Gary Reback is famous in Silicon Valley as the lawyer who sicced the US Department of Justice on Microsoft. The landmark lawsuit, alleging that the company had abused the dominance of its Windows operating system to favor Internet Explorer over the rival Netscape browser, lasted years and ended in stalemate in 2001; a chastened Microsoft trod more carefully after it. More recently Reback, now with Carr & Ferrell, has been battling Google in Europe, where it was fined 2.4 billion euros ($2.7 billion) last year for suppressing competition in online shopping services. MIT Technology Review’s San Francisco bureau chief, Martin Giles, sat down with him to talk about the challenges trustbusters face in dealing with the latest generation of tech giants.
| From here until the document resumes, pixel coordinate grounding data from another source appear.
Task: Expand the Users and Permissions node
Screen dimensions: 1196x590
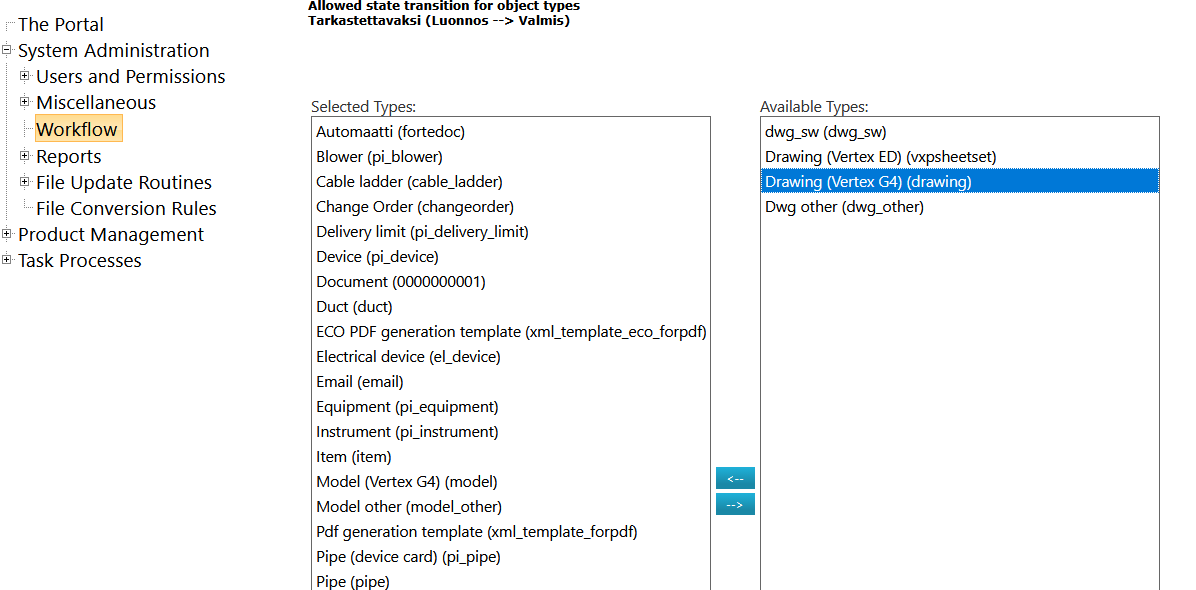Action: coord(25,76)
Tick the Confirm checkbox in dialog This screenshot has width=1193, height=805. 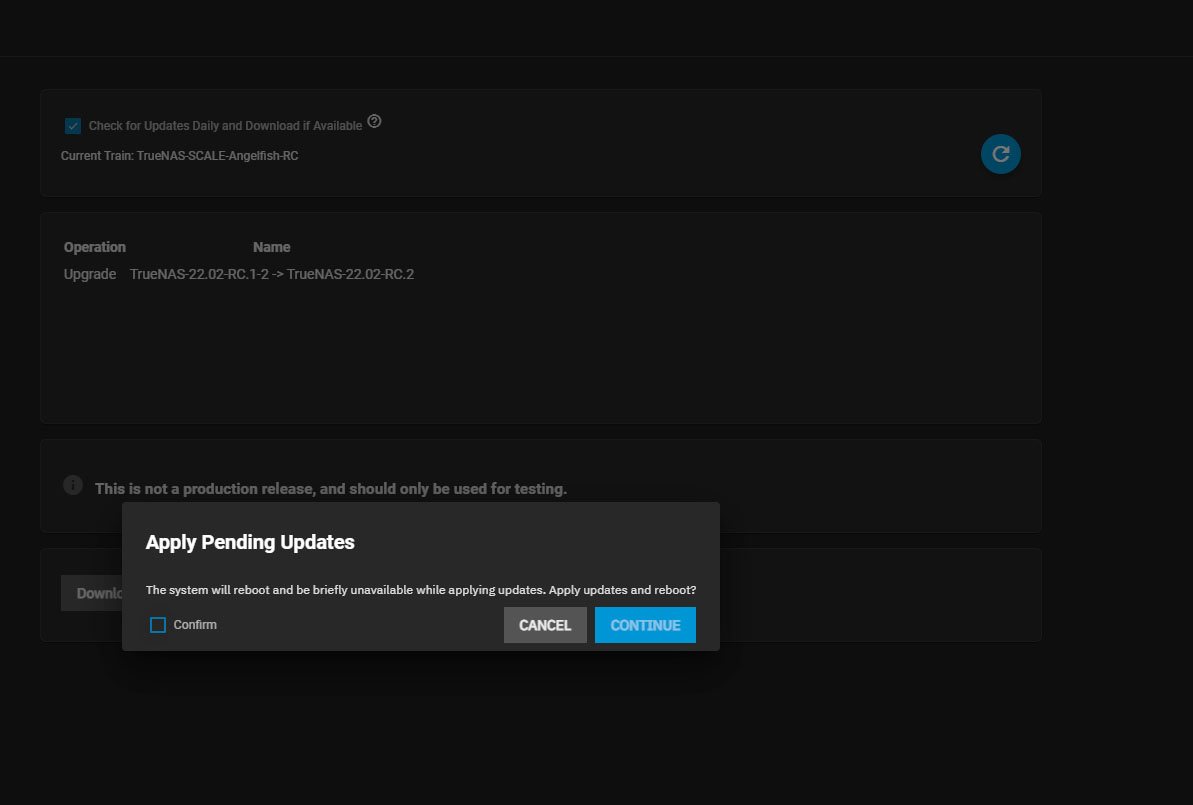point(158,625)
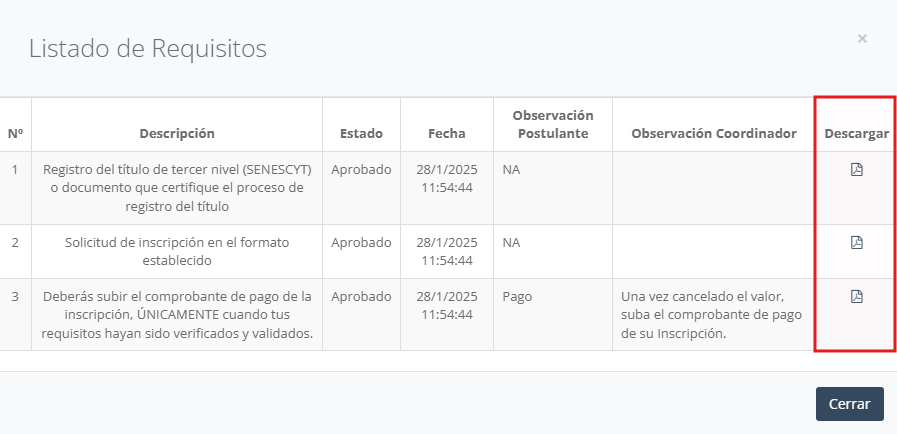Select row 3 comprobante de pago description
Image resolution: width=897 pixels, height=434 pixels.
(x=177, y=314)
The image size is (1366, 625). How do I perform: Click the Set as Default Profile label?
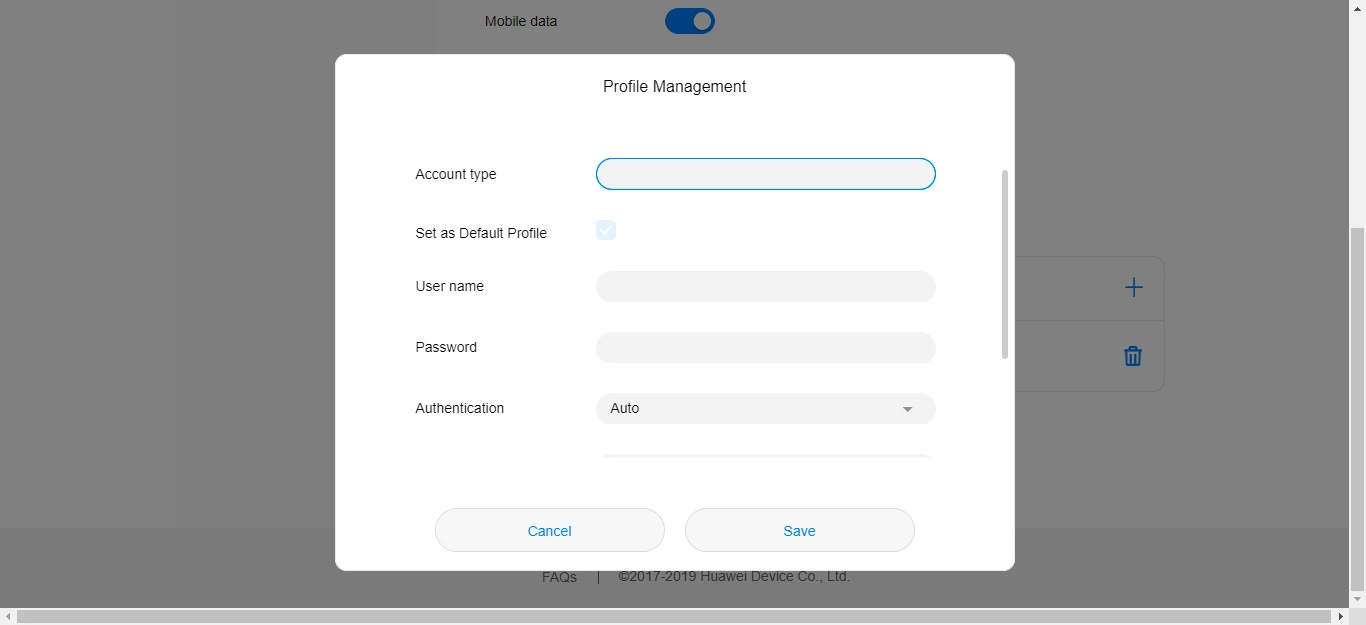tap(481, 233)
Doesn't competition constantly produce new winners in the tech industry?
People are wont to say that tech empires naturally come and go, and they cite examples like BlackBerry and MySpace. But the reality of the industry is that it’s always been monopolized. There was AT&T, then IBM, then Microsoft. What we have now are very mature markets, and companies like Google who’ve been at the same market share for years and haven’t faced new competition for some time.
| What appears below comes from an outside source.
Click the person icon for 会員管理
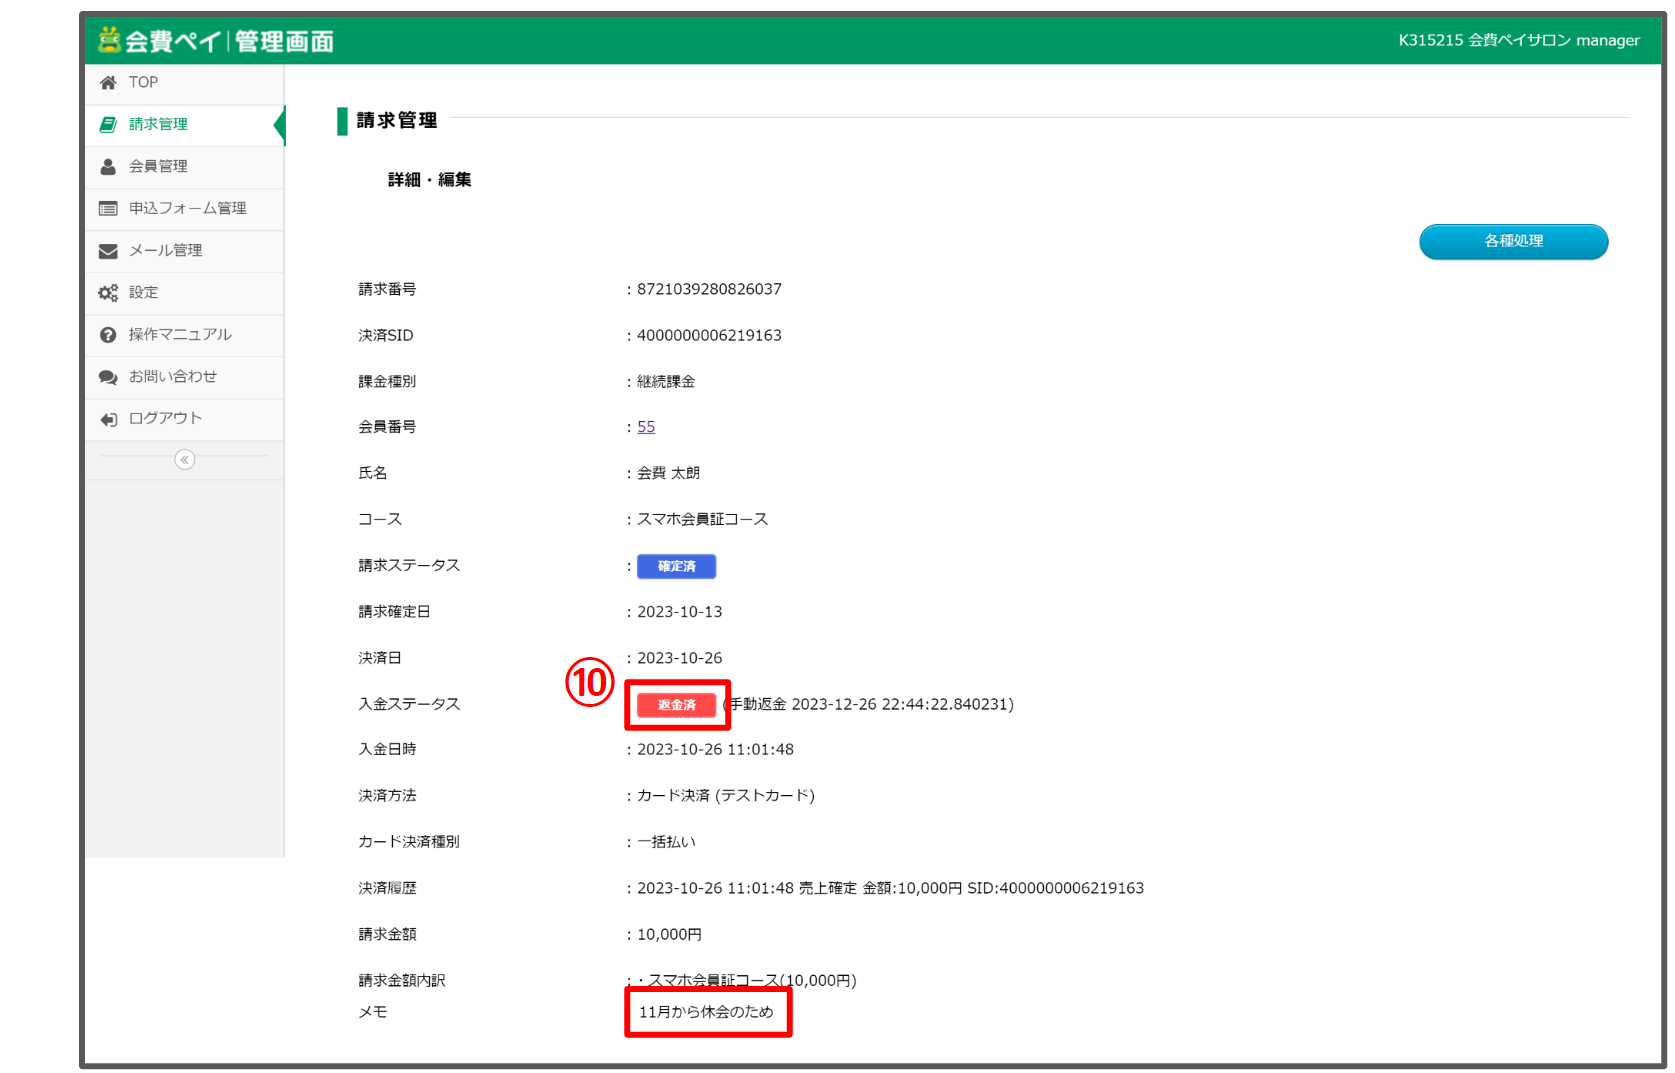 tap(108, 167)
Should the big companies be broken up?
As an antitrust enforcer, you would never want to start there. You’d start with the anticompetitive conduct in question and see if you can remedy that. And if you can, you then check whether that’s sufficient to let the free market support additional competition.
And what if it isn’t?
Historically, whenever we’ve come down hard on a big tech monopoly, it’s worked out great for the American people. When AT&T was broken up, I think you could realistically claim that’s where we got the internet from, and certainly there was a whole wave of innovation, including cell phones and pagers, that was arguably being held back by the monopoly.
Why hasn’t antitrust action affected the large tech companies so far?
The problem is that there’s been no effective remedy [to anticompetitive behavior on the part of tech businesses]. The European case that’s furthest along is the shopping search manipulation case against Google. It’s been fined a massive amount of money, but the remedy hasn’t really restored competition.
What’s the biggest lesson to take from all this?
You’ve got to move fast when anticompetitive conduct starts occurring and stop it quickly. In these kinds of network markets, once competition’s gone, it’s gone. If the EU had done what it did in 2017 in 2007, which is when the conduct began, then we’d have all these companies that started in shopping search trying to compete with Google more generally.
The Microsoft trial dragged on for many years, though.
Yes, but the trial was a key part of the remedy, and you shouldn’t forget that. People at the time thought that Microsoft was great. They didn’t understand what was going on. But when you have this trial, and you put up their e-mails and you cross-examine the CEO, then journalists get interested. It’s all exposed so we can analyze it. You can’t do that right now with Google, because you don’t know all of the things that it is doing with data.
Will we see another landmark trial soon?
I’m not optimistic. Part of the problem here is that all of the big technology companies understand how much damage a trial could cause. They’d do anything to avoid that kind of scenario.
Should we stop them from buying firms?
We should be looking closely at these deals. What in the world were we thinking when we let Facebook buy WhatsApp? And when we let Google, which already had the top mapping technology, buy Waze? One of my greatest complaints is that the Obama administration did not heed the warnings. I was telling people about the risks all the way back to Google’s acquisition of DoubleClick [in 2008].
Why hasn’t the US been tougher on big tech firms?
If you are going up against big tech companies, they have plenty of money. That can be used to contribute to politicians on an unlimited basis, and to hire the best lobbyists, and so on. Why is it that we were able to go after Microsoft in the 1990s, and now we’re facing almost identical conduct by Google and we can’t manage to do anything about it in the US?
So will we have to rely on Europe to police the web giants?
One way you might get change in the US is to have some maverick win the White House who isn’t beholden to the normal party and campaign processes. And that’s kind of what we have at the moment. We’ve seen the Trump administration attack the AT&T–Time Warner merger; I doubt the Obama administration would have done that. But will this lead to enforcing antitrust laws in the technology industry? We just don’t know yet.